Unlike his duo with Catherine Graindorge. Half the world goes about in rags, says “Mud II”. You can’t drag yourself up, and knowing about it makes you tired. Just then his voice gets brighter before it gets lost in echoes. The laconic titled instrumental “Iggy” closes the EP.

Iggy’s childlike perspective on the textual world of “The Dictator” is reminiscent of a work from the New York MoMA collection: “I Saw Stalin Once When I Was A Child” by the Russian artist tandem Vitaly Komar and Alex Melamid. The naively evil painting shows Stalin being driven into the night in a state carriage. He pushes aside the red curtain of the back window and looks out of the picture.

“The Soviet people’s great harvest manager” (Brecht officially) and “deserving murderer of the people” (Brecht unofficially) could appear to the child from the title as an exhausted father of the country.
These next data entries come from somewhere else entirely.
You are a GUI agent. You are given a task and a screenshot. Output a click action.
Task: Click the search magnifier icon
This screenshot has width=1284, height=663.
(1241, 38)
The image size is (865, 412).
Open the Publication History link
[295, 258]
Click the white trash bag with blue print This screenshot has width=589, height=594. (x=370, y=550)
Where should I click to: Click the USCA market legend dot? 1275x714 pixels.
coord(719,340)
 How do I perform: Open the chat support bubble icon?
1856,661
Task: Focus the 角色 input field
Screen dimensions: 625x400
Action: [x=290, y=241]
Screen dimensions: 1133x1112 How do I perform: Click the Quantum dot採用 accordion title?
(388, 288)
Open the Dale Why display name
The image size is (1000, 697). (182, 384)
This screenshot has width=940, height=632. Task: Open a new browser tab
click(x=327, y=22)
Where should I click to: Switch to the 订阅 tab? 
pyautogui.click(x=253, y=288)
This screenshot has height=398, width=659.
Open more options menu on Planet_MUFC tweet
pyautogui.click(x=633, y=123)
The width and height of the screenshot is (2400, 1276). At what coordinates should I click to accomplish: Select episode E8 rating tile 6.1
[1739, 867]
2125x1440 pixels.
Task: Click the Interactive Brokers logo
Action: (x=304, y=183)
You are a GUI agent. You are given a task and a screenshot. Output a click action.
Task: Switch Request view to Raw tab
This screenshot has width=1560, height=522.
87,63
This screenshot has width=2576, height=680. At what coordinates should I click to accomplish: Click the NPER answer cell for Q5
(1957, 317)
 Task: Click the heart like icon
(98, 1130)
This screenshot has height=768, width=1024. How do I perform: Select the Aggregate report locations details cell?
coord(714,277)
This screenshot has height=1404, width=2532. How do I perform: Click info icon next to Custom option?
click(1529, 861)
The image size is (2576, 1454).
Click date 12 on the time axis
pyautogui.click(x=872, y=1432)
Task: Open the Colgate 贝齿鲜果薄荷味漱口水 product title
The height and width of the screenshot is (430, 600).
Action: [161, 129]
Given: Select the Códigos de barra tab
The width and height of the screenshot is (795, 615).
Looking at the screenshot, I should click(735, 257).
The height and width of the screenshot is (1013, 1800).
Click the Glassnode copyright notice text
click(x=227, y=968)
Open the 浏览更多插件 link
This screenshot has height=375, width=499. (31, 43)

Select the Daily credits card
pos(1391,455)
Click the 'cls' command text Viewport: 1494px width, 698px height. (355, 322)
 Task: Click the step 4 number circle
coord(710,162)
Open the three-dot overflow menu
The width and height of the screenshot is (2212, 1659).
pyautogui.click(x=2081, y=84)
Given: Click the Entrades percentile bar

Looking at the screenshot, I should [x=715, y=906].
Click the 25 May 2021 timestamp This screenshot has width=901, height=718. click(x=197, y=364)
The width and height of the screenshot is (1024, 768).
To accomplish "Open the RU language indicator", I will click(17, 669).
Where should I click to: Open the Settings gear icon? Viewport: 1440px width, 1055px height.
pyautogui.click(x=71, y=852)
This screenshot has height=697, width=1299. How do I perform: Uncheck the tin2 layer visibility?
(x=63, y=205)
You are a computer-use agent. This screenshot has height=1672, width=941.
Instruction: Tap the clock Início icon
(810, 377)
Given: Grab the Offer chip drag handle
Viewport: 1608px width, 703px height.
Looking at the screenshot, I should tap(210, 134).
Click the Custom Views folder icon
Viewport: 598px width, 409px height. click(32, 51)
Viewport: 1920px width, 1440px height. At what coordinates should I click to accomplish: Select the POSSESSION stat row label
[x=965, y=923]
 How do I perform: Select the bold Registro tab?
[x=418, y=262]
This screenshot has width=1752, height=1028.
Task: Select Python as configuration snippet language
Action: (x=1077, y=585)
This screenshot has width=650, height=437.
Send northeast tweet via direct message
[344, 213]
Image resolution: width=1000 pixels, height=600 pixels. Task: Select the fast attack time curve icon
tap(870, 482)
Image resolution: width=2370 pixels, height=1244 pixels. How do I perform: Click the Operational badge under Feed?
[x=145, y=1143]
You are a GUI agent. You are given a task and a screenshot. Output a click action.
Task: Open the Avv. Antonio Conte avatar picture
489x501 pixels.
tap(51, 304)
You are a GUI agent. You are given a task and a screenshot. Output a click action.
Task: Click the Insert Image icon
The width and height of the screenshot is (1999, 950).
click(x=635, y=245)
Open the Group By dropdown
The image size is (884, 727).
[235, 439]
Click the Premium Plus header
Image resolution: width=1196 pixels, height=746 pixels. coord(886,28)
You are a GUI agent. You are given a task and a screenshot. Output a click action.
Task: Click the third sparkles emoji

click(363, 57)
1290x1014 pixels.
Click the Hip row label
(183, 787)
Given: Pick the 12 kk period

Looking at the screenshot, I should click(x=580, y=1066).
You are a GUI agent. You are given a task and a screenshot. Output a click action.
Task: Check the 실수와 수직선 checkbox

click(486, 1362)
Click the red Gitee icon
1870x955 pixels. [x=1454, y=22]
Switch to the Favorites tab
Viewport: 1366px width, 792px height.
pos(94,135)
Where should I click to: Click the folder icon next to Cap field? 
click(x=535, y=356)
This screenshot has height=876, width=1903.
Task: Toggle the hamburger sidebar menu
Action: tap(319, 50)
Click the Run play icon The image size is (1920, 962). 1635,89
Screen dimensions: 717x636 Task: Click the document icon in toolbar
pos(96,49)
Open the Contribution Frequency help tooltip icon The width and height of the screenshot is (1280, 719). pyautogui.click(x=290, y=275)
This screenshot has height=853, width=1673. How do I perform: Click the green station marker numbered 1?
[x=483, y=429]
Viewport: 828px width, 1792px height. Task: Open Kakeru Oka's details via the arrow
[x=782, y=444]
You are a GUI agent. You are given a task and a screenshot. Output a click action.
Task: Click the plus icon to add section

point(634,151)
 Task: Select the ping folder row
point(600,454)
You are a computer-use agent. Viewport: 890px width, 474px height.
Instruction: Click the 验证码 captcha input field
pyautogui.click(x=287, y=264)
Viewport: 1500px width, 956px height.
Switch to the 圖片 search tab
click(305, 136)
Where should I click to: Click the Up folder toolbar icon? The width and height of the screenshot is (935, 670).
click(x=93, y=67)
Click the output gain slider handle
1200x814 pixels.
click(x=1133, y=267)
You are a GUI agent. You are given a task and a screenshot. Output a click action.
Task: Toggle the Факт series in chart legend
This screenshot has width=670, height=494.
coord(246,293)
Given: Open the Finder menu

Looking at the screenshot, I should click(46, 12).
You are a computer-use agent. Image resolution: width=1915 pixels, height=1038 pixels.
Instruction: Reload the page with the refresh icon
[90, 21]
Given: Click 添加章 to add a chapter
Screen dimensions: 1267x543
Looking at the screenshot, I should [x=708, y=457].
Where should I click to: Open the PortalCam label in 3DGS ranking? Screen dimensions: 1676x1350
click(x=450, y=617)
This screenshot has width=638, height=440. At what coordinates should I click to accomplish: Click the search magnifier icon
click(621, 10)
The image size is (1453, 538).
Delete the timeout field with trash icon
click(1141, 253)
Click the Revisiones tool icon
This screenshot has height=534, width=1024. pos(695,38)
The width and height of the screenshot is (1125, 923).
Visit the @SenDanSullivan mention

In August 1989 has the writer Christoph Hein in the time written extensively about the painting. The essay should actually have been published in the GDR, where Vladimir Putin had been working for the Soviet secret service KGB in Dresden since 1985. As second mayor of St. Petersburg in the early 1990s, Putin was then supposed to recommend another dictator as a role model for Russia: Augusto Pinochet, from 1973 to 1990 an economically liberal and the murderer of Chile.